Textauszug:
Viele Forderungen der CDU wie eine attraktivere Parkregelung und die Förderung der Gründerszene seien längst erfüllt. Andere Wünsche im Hinblick auf die Verwendung des Kurbeitrags seien aus rechtlichen Gründen nicht zu erfüllen. Die CDU stütze sich mit ihrem Forderungskatalog zudem auf eine veraltete Umfrage. In der Größenklasse 250.000 bis 600.000 Einwohner habe Wiesbaden nach einer Erhebung die am stärksten frequentiere Innenstadt. Die Leerstandsquote von zehn Prozent liege im Durchschnitt vergleichbarer Städte.
Der von der Opposition beklagten mangelnden Sauberkeit in der Innenstadt hielt Hinninger entgegen, dass Wiesbaden im kommunalen Vergleich sehr gut dastehe. Die Fußgängerzone werde immerhin 13 Mal in der Woche gereinigt. Ihr für das Thema zuständiger Magistratskollege Andreas Kowol (Die Grünen) sagte, Wiesbaden könne sich im kommunalen Vergleich bei der Sauberkeit sehen lassen. Das bestätigten auch Umfragen, deren Aussagekraft aus den Reihen der Opposition jedoch bestritten wurde.

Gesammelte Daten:
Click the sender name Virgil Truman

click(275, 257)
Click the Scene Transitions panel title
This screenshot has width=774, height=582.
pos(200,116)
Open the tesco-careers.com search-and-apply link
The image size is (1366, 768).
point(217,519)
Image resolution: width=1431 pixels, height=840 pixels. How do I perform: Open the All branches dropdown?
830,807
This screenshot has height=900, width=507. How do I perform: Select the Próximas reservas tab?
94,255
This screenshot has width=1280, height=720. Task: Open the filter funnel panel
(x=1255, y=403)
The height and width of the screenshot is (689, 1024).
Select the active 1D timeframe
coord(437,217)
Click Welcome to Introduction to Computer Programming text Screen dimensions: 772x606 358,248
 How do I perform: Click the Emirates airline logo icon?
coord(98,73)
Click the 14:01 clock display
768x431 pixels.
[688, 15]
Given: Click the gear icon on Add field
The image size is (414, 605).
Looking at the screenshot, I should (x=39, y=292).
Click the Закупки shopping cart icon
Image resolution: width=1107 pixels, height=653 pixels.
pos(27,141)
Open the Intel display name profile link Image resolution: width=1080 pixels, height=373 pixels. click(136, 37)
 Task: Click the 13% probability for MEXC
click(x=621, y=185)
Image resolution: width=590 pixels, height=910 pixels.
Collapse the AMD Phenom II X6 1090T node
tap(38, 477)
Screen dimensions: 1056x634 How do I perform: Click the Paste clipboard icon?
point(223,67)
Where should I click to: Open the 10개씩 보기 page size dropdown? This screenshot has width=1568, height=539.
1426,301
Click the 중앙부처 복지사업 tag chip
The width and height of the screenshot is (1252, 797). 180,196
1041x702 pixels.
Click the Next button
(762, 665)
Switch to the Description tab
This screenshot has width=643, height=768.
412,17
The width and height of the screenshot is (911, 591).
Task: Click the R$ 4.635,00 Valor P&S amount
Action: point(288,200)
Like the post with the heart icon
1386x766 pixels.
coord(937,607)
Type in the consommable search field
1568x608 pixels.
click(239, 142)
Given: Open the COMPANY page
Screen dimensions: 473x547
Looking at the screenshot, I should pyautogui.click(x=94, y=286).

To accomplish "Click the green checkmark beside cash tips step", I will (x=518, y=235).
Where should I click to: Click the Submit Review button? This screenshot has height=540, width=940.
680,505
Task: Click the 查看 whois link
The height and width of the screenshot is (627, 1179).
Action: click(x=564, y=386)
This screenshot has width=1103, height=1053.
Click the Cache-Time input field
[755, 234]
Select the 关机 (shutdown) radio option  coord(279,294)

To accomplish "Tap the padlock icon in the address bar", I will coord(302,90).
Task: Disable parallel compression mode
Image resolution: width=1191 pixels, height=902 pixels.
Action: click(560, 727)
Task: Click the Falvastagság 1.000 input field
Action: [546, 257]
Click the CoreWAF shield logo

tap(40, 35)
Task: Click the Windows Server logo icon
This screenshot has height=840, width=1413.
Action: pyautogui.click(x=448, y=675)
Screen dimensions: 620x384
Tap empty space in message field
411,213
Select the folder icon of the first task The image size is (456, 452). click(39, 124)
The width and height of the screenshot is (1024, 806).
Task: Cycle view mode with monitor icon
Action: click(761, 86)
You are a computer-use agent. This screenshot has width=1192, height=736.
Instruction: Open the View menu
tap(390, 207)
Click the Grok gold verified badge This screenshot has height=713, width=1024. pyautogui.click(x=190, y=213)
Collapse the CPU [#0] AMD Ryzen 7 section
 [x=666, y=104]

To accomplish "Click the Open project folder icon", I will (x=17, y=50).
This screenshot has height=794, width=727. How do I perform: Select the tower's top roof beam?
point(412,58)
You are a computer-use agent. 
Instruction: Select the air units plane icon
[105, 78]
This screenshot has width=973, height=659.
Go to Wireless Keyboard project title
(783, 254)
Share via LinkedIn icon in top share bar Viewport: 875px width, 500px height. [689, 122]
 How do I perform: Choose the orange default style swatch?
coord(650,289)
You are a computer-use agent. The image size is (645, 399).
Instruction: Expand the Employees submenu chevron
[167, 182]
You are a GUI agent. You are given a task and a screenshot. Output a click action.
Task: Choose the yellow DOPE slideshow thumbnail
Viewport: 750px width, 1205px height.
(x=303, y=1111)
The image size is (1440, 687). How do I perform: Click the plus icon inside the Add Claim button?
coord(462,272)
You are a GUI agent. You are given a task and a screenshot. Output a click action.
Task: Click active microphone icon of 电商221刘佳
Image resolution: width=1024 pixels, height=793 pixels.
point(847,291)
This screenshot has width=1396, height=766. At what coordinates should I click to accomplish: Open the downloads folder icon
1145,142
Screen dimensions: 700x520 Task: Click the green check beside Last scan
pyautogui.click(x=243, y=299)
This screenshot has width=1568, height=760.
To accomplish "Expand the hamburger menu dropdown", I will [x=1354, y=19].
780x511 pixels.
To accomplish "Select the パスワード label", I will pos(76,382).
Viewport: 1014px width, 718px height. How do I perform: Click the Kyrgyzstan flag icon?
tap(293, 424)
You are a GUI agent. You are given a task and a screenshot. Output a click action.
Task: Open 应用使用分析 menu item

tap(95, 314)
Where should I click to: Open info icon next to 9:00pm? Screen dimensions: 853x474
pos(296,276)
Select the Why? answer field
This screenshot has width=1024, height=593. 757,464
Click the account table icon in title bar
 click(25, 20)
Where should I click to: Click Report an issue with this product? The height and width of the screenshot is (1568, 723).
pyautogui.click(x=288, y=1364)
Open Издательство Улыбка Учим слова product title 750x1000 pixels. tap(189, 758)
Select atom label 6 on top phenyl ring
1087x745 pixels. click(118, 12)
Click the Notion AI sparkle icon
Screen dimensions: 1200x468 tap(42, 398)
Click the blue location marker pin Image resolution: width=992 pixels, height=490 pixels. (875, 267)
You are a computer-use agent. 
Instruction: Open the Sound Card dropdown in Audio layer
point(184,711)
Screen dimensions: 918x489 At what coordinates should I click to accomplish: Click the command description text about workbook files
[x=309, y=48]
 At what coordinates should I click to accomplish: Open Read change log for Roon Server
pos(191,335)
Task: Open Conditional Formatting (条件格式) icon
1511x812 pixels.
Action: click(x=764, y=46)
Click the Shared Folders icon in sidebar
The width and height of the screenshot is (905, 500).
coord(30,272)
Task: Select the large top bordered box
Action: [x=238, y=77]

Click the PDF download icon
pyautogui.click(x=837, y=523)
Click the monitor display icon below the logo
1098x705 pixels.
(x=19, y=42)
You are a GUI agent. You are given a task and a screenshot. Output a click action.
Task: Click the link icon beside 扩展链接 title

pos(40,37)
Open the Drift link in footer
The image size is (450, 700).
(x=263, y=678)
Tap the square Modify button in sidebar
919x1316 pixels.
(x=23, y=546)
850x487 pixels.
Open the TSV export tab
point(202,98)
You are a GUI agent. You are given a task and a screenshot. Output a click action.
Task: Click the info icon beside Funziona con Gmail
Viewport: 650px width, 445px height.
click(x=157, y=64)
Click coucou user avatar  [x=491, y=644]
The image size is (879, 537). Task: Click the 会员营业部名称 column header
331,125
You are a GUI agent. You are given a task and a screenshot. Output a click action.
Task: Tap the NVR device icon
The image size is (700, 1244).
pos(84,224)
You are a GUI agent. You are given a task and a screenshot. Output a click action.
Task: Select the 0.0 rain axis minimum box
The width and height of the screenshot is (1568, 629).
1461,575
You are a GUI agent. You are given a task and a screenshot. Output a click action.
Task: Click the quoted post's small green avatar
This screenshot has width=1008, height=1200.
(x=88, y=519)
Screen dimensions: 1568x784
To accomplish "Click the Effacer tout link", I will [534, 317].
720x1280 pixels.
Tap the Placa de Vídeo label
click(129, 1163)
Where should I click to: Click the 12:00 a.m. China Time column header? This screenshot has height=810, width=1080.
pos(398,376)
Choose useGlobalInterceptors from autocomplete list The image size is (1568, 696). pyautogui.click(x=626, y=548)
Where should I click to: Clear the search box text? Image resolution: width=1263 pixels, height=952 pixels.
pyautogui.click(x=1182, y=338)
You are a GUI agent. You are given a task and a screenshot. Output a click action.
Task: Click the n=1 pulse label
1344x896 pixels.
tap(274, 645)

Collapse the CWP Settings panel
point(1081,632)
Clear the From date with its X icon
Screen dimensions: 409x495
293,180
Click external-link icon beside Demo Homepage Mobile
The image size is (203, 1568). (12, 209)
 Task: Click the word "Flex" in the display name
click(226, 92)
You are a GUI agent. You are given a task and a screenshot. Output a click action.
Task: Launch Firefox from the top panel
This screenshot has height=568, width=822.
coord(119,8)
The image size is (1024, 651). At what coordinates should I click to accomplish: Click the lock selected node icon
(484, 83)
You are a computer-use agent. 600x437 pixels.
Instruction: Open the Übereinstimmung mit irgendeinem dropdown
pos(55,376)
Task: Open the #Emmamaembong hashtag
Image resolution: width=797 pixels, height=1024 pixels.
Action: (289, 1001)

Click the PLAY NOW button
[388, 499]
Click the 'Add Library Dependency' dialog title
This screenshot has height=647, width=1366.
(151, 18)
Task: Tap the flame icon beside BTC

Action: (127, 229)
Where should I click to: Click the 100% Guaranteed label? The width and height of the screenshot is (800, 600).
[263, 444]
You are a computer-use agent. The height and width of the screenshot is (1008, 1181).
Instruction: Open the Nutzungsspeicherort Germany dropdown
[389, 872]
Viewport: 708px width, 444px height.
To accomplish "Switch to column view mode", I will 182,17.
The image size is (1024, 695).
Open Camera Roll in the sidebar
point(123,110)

Aufgaben:
**A.** Wie oft pro Woche wird die Fußgängerzone laut dem Textauszug gereinigt?
**B.** Zitieren Sie aus dem Textauszug die Stelle zwischen „Der von der“ und „jedoch bestritten wurde.“, beide einschließlich.
Die Datensätze stehen in keinem Zusammenhang mit dem Textauszug.

Lösungen:
**A.** 13 Mal in der Woche.

**B.**
Der von der Opposition beklagten mangelnden Sauberkeit in der Innenstadt hielt Hinninger entgegen, dass Wiesbaden im kommunalen Vergleich sehr gut dastehe. Die Fußgängerzone werde immerhin 13 Mal in der Woche gereinigt. Ihr für das Thema zuständiger Magistratskollege Andreas Kowol (Die Grünen) sagte, Wiesbaden könne sich im kommunalen Vergleich bei der Sauberkeit sehen lassen. Das bestätigten auch Umfragen, deren Aussagekraft aus den Reihen der Opposition jedoch bestritten wurde.